As Sophia felt the anguish of the Person who had absorbed her, she realized it was the same as hers--the fear and pain of barrenness. Whether she had known all along that it was the repeat, the echo, of a vision of Beata's that was on her, or whether she only knew it then, she could never have told. No actual child that might have been cried to the Beata consciousness, only natural longings apart from any one person, yet the anguish bit keenly, for with it went fear--the deadly fear lest barrenness should be deliberate sin against life. Powerless to help, Sophia saw the thought turn in the other's mind, and with that they both entered into the last phase of the vision. Here Sophia, who had not trained herself, like Beata, to prolonged sustaining of the will, flagged and began to fail. A brightness that was too strong for her, a sense as of great Shapes, a looming Presence, swept on to her, wrapped her round, overweighted her.
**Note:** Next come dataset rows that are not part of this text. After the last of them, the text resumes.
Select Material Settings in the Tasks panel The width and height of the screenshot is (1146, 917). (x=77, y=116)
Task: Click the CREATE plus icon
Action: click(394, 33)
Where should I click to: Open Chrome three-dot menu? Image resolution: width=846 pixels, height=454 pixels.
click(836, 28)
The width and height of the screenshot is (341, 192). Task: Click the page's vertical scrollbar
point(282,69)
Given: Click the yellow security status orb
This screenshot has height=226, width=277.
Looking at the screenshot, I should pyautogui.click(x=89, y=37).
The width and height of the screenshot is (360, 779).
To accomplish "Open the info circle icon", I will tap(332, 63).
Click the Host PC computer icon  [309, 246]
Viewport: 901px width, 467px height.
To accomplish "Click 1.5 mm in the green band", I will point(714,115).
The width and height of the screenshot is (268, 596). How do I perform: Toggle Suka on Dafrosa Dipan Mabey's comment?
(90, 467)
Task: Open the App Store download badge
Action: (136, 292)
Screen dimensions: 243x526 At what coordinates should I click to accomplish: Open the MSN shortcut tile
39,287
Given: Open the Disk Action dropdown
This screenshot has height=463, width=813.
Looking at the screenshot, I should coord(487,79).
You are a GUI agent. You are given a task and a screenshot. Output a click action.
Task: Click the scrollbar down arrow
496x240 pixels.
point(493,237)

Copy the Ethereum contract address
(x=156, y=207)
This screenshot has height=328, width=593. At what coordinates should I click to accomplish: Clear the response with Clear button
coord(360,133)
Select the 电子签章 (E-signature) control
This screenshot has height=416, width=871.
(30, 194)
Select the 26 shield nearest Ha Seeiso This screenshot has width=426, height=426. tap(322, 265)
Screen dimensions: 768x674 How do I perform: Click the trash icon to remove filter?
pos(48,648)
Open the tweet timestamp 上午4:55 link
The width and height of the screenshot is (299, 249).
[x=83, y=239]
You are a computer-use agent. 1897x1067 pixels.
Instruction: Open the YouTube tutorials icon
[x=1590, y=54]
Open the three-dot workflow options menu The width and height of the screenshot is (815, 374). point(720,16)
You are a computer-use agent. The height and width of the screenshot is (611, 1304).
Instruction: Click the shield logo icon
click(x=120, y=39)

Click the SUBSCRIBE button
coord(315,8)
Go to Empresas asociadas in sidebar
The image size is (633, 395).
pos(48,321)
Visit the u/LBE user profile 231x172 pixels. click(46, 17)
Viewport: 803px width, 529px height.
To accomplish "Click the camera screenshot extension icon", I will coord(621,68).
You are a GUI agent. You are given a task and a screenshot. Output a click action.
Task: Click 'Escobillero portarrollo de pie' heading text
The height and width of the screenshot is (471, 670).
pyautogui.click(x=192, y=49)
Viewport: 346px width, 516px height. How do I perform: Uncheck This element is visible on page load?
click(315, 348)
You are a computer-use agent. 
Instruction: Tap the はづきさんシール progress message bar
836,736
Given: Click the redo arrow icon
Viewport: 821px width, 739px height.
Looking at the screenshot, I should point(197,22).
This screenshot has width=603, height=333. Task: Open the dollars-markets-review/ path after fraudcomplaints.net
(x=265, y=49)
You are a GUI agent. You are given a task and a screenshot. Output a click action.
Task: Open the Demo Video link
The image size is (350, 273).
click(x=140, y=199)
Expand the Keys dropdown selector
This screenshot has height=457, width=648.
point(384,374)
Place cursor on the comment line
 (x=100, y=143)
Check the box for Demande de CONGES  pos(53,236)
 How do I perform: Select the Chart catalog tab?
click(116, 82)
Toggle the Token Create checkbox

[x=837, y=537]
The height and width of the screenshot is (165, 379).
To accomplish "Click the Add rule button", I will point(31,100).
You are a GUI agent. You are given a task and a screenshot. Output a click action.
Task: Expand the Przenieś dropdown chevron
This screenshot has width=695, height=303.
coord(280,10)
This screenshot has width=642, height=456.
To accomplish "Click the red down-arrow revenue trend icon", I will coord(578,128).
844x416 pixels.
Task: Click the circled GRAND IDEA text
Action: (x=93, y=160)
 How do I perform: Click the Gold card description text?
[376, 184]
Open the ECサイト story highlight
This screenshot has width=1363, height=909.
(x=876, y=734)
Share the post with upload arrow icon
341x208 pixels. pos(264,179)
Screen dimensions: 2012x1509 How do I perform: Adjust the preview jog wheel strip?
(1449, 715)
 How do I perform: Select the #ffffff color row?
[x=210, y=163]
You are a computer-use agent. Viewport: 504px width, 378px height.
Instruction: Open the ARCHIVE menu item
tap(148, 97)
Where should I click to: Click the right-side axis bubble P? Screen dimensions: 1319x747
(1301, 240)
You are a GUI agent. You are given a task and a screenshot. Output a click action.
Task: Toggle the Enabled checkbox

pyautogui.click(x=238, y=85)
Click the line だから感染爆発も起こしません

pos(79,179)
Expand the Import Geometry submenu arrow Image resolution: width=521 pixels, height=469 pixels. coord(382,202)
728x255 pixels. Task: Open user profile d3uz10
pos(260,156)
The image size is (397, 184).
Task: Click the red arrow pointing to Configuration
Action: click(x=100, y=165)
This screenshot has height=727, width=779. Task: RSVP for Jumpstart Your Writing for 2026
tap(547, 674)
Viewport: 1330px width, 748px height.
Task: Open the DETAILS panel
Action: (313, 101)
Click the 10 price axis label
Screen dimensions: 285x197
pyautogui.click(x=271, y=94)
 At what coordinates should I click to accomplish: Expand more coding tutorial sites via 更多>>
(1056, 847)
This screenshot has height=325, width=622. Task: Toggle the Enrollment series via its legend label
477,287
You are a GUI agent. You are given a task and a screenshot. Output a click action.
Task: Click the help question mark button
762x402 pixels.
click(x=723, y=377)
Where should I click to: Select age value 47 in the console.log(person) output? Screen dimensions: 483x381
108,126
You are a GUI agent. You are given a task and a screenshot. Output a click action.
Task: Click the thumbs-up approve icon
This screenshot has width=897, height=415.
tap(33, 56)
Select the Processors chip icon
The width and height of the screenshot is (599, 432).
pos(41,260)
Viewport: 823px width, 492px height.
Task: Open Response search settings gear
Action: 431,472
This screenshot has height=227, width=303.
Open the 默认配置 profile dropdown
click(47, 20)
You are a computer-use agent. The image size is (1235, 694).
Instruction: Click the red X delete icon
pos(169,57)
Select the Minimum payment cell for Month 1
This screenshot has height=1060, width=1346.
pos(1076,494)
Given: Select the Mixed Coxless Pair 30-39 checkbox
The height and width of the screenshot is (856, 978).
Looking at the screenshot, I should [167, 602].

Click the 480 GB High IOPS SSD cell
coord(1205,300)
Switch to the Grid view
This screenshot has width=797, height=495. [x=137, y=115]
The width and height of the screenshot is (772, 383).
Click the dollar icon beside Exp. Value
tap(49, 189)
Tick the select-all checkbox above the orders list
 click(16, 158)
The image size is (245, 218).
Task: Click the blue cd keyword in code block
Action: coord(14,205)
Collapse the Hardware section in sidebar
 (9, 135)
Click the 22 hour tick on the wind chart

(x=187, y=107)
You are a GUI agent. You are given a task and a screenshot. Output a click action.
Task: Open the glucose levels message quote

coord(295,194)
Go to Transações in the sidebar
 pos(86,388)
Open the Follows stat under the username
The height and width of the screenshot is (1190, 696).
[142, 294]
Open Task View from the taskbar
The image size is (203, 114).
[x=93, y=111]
She struggled to keep up with the Beata consciousness, for she knew if only she could succeed in that she would find the answer to her own sorrow and Beata's fear. The outer world had begun to come back, the towers of the town showed as through a mist, some growing more and more definite; some, those of Beata's day, wavering uncertainly. . . . She strained her flagging nerves, caught at her subsiding energies in one last effort. . . . A divine warmth suffused her breast; sky and air were filled with the gleam of a fiery Child that flashed towards her, filled her arms; and sank, not away, but into her very soul and, like quick stars, she saw the wounds on His hands and feet.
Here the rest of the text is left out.